XEMX-AM
- Mexicali, Baja California; Mexico;
- Frequency: 1120 kHz
- Branding: Noticias 1120 AM

Programming
- Format: News/talk

Ownership
- Owner: MVS Radio; (Stereorey México, S.A.);
- Sister stations: XHJC-FM, XHPF-FM, XHVG-FM

History
- First air date: May 18, 1988
- Call sign meaning: MeXicali

Technical information
- Licensing authority: CRT
- Class: C
- Power: 0.4 kW day/0.1 kW night
- Transmitter coordinates: 32°39′48″N 115°28′04″W﻿ / ﻿32.66333°N 115.46778°W

Links
- Webcast: Listen live
- Website: noticias1120am.com

= XEMX-AM =

Radio station in Mexicali, Baja California, Mexico

XEMX-AM is a radio station on 1120 AM in Mexicali, Baja California, Mexico.
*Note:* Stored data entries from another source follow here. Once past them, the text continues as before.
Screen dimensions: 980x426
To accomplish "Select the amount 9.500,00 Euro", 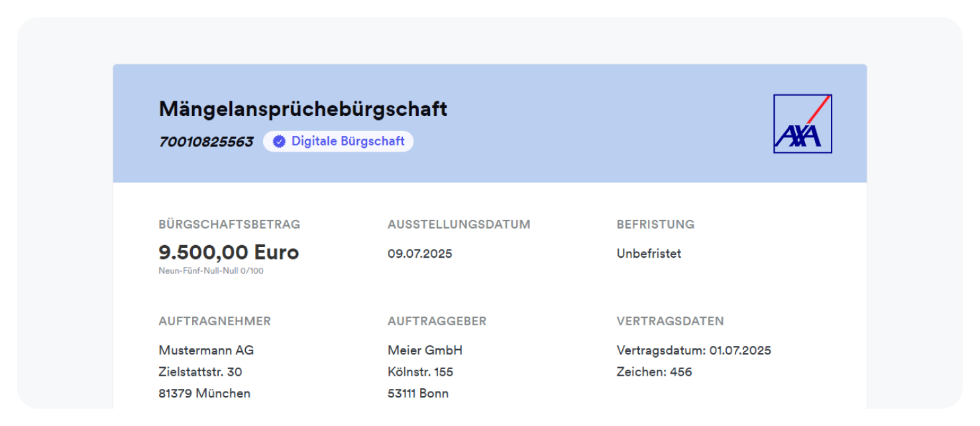I will (x=229, y=252).
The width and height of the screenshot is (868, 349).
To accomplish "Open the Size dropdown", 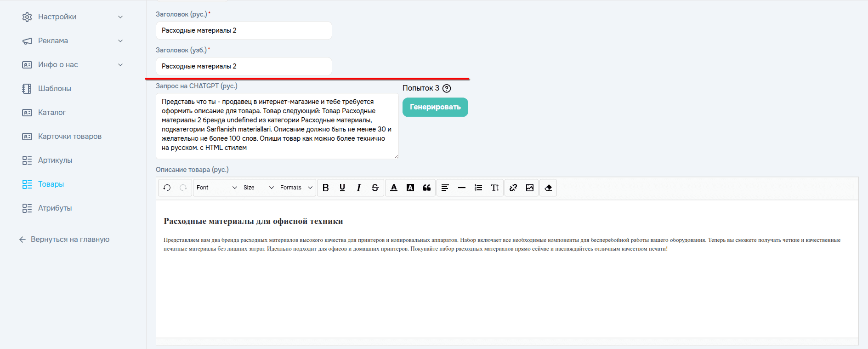I will coord(258,188).
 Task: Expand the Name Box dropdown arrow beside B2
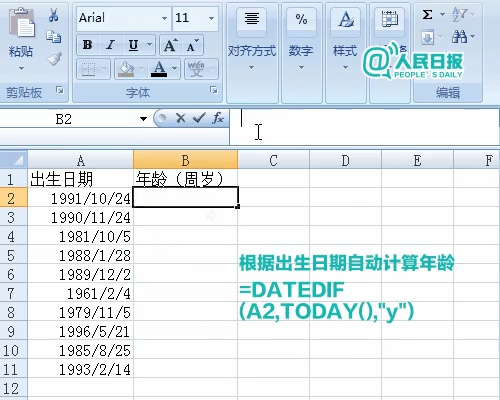[x=143, y=119]
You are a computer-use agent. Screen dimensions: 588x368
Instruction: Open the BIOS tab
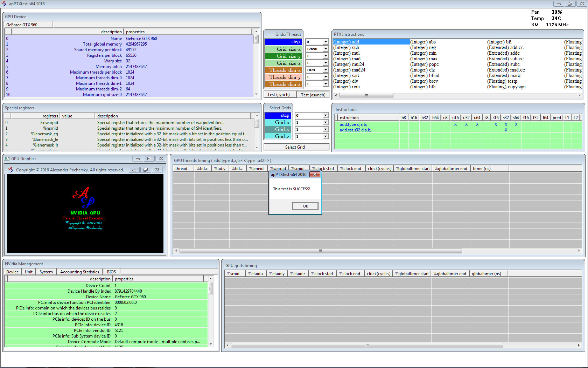click(x=111, y=272)
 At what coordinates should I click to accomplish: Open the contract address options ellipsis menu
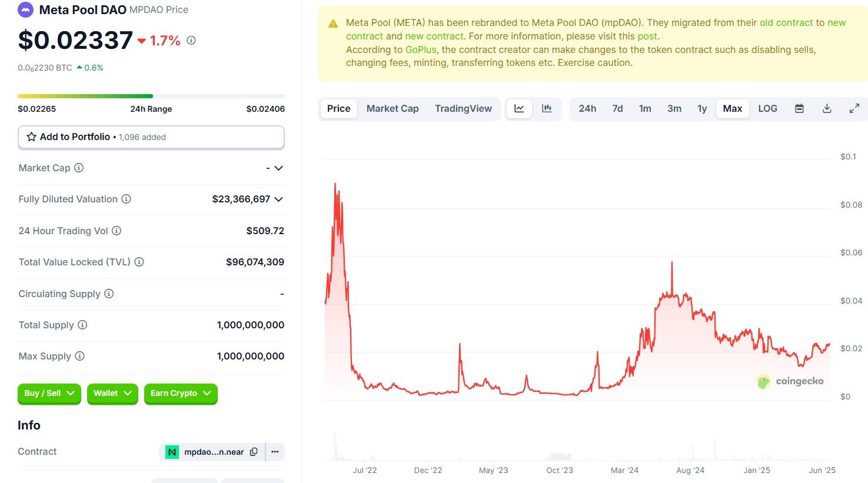point(274,452)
It is a news/talk station and forms part of the city's MVS Radio cluster.

==History==
XEMX received its concession on May 18, 1988. It was owned by Carlos Armando Madrazo y Pintado and sold to Sociedad Mexicana de Radio de Baja California in 1999. SOMER Baja California was folded into MVS proper in 2012. While MVS operated few AM stations in general (it was an early adopter of FM), it had an outsized cluster in Mexicali, consisting of XHJC-FM 91.5, XHPF-FM 101.9, XHVG-FM 103.3, XHCMS-FM 105.5, XEMVS-AM 820 and XEMX. XHCMS and XEMVS (now XHABCA) were sold in 2004.